A tasty member of the greater Bolete family. This mushroom can sometimes also be known as the Boletus testaceoscaber or Boletus rufescens.

Mushroom Type
Common Names Orange Birch Bolete (EN), Cap Tyllog Melyngoch Bedw (CY), Koźlarz Pomarańczowożółty (PL), Kormostönkű Érdestinóru (HU)
Scientific Name Boletus / Leccinum versipelle
Synonyms Boletus versipellis, Boletus testaceoscaber, Boletus rufescens
Season Start Jul
Season End Nov
Average Mushroom height (CM) 20
Average Cap width (CM) 20
Please note that each and every mushroom you come across may vary in appearance to these photos.


Starting ovate opening to broadly convex and staying like that until finally flattening out a bit with age, can be slightly downy. Orange to red orange/brown or even yellowish, this mushroom can vary greatly in cap colour and the versipelle used to be thought of as several different Leccinum species. The top edge of the cap overhangs the pores a little bit which can help with identification.


Pale yellow sponge-like pores, can be a bit grey/brown.


White to off-white mottled with small brown to black scales which give it a dirty appearance. The stem can be longer than the diameter of the cap.


White/pale grey turning dark blue/green in the stem to dark grey/black on cooking.

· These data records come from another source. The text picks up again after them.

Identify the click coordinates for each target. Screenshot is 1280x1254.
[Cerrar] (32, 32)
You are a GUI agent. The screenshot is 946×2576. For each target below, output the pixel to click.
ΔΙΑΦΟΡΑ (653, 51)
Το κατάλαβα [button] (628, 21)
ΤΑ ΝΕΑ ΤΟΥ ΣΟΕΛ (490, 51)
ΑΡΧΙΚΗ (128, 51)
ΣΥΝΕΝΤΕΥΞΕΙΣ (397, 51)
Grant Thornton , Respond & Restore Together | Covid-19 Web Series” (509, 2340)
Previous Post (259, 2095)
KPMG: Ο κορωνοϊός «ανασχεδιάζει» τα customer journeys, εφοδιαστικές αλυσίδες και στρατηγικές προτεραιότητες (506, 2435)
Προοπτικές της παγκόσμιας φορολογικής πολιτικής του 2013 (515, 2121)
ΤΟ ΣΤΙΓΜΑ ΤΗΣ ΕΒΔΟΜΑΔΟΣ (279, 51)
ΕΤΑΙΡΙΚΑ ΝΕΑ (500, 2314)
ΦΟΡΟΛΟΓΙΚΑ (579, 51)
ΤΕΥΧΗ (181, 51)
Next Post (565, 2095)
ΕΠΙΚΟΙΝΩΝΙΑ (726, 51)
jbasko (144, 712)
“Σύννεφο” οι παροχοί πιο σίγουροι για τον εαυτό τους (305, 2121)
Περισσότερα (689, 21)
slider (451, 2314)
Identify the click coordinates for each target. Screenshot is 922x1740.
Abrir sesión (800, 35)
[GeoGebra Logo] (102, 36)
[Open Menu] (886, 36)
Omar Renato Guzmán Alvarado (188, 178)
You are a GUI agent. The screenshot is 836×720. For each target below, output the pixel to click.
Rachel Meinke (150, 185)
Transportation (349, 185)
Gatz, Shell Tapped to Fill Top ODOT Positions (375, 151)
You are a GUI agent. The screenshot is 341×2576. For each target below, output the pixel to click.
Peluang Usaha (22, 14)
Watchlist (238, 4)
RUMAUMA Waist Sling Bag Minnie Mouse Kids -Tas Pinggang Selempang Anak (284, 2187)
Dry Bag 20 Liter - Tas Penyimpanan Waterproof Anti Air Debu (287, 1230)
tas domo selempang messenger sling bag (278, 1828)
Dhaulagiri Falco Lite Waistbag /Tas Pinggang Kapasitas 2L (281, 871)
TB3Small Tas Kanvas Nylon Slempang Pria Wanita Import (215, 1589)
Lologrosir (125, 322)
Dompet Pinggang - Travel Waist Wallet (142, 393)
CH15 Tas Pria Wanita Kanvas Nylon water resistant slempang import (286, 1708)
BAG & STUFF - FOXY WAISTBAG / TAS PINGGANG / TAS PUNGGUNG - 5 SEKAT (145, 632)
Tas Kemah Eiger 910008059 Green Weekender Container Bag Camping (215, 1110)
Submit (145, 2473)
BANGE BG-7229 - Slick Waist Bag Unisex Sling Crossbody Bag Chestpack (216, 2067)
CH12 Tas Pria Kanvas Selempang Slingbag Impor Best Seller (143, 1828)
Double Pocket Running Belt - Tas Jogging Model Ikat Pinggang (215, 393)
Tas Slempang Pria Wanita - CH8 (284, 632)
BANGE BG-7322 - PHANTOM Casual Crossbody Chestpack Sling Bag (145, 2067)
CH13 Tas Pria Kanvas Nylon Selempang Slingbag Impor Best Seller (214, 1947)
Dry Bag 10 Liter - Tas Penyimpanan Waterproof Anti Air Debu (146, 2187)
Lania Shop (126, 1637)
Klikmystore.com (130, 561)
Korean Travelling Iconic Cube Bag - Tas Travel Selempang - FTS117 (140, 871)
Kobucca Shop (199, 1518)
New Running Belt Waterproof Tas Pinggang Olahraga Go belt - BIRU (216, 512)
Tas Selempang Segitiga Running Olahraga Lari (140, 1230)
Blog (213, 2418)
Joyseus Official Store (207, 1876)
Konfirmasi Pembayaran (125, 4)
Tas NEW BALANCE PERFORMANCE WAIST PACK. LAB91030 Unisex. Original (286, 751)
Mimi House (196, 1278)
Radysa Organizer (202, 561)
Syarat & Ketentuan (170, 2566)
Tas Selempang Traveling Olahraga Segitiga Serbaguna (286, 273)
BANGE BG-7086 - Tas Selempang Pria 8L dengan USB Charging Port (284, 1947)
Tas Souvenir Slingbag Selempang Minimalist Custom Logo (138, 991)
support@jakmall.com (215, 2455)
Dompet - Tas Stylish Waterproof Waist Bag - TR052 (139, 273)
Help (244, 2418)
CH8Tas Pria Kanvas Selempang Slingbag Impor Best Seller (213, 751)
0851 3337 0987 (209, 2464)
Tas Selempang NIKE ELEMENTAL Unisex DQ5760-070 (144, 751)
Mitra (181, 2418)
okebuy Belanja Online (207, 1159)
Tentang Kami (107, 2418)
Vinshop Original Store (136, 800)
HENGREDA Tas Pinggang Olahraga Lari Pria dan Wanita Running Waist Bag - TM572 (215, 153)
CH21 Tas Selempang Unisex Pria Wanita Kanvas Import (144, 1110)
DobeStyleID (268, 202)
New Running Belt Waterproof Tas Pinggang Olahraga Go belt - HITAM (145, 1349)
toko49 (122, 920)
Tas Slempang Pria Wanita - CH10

Growing under birch trees, especially on acid heathland and wood edges.

Possible Confusion

The Orange Bolete (Leccinum aurantiacum) looks almost identical and can grow with Birch but the two are edible if well cooked.

Spore Print

Brown. Subfusiform.

Taste / Smell

Good, similar to the Cep. Must be well cooked before consumption as it is mildly toxic, 15 to 20 minutes apparently destroys all the toxin.


Fairly common.


4 comments for Orange Birch Bolete

  1. GB says:

    The comment that this mushroom is toxic is simply not true, we have consumed a lot of these raw over the years. Not once has anyone ever been poisoned or anything like that. It would be interesting to see a link to a scientific paper confirming the toxicity of L.versipelle as well as other related fungi.

  2. rob gibbs says:

    I agree, have eaten them both cooked and raw for years and never had any issues.

  3. Will M says:

    I have just sliced and fried one for the first time but found it disappointingly tasteless, and rendered rather floppy in texture. Is this to be expected ? Best eaten raw maybe ?

    1. Eric Biggane says:

      That’s a pity, I like the Orange Birch Bolete but for me, any mushroom fried in lots of butter tastes great. I don’t recommend eating wild mushrooms raw.